Material provided:
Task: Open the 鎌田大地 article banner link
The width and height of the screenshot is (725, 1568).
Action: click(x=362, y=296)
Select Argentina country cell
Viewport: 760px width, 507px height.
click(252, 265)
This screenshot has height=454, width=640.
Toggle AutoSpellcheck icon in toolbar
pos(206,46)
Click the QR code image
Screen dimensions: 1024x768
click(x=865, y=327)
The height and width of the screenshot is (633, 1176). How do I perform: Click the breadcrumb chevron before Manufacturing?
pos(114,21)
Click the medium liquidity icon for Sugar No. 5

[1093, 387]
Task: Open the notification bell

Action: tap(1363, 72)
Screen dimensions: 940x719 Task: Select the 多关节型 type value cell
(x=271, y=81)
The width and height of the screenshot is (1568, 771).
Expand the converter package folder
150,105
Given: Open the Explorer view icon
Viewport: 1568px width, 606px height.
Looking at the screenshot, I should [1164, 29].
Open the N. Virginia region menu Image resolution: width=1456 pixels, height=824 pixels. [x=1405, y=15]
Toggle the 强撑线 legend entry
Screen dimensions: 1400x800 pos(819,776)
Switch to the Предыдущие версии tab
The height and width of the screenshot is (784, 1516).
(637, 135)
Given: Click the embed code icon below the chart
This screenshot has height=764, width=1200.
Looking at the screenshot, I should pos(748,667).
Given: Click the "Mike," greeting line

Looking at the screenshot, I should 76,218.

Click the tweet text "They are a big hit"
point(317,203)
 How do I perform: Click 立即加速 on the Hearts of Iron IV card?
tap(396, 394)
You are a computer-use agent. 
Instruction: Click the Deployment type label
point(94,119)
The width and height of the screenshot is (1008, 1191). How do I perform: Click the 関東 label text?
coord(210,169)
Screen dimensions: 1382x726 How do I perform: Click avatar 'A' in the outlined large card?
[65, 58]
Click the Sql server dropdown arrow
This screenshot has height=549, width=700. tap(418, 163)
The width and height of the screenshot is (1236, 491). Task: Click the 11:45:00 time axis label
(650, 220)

What you are asked to do: Output the listing above in full. Every line must match.

Exercise solution:
Task: Open the 鎌田大地 article banner link
The width and height of the screenshot is (725, 1568).
Action: click(x=362, y=296)
Select Argentina country cell
Viewport: 760px width, 507px height.
click(252, 265)
This screenshot has height=454, width=640.
Toggle AutoSpellcheck icon in toolbar
pos(206,46)
Click the QR code image
Screen dimensions: 1024x768
click(x=865, y=327)
The height and width of the screenshot is (633, 1176). How do I perform: Click the breadcrumb chevron before Manufacturing?
pos(114,21)
Click the medium liquidity icon for Sugar No. 5

[1093, 387]
Task: Open the notification bell

Action: tap(1363, 72)
Screen dimensions: 940x719 Task: Select the 多关节型 type value cell
(x=271, y=81)
The width and height of the screenshot is (1568, 771).
Expand the converter package folder
150,105
Given: Open the Explorer view icon
Viewport: 1568px width, 606px height.
Looking at the screenshot, I should [1164, 29].
Open the N. Virginia region menu Image resolution: width=1456 pixels, height=824 pixels. [x=1405, y=15]
Toggle the 强撑线 legend entry
Screen dimensions: 1400x800 pos(819,776)
Switch to the Предыдущие версии tab
The height and width of the screenshot is (784, 1516).
(637, 135)
Given: Click the embed code icon below the chart
This screenshot has height=764, width=1200.
Looking at the screenshot, I should pos(748,667).
Given: Click the "Mike," greeting line

Looking at the screenshot, I should 76,218.

Click the tweet text "They are a big hit"
point(317,203)
 How do I perform: Click 立即加速 on the Hearts of Iron IV card?
tap(396, 394)
You are a computer-use agent. 
Instruction: Click the Deployment type label
point(94,119)
The width and height of the screenshot is (1008, 1191). How do I perform: Click the 関東 label text?
coord(210,169)
Screen dimensions: 1382x726 How do I perform: Click avatar 'A' in the outlined large card?
[65, 58]
Click the Sql server dropdown arrow
This screenshot has height=549, width=700. tap(418, 163)
The width and height of the screenshot is (1236, 491). Task: Click the 11:45:00 time axis label
(650, 220)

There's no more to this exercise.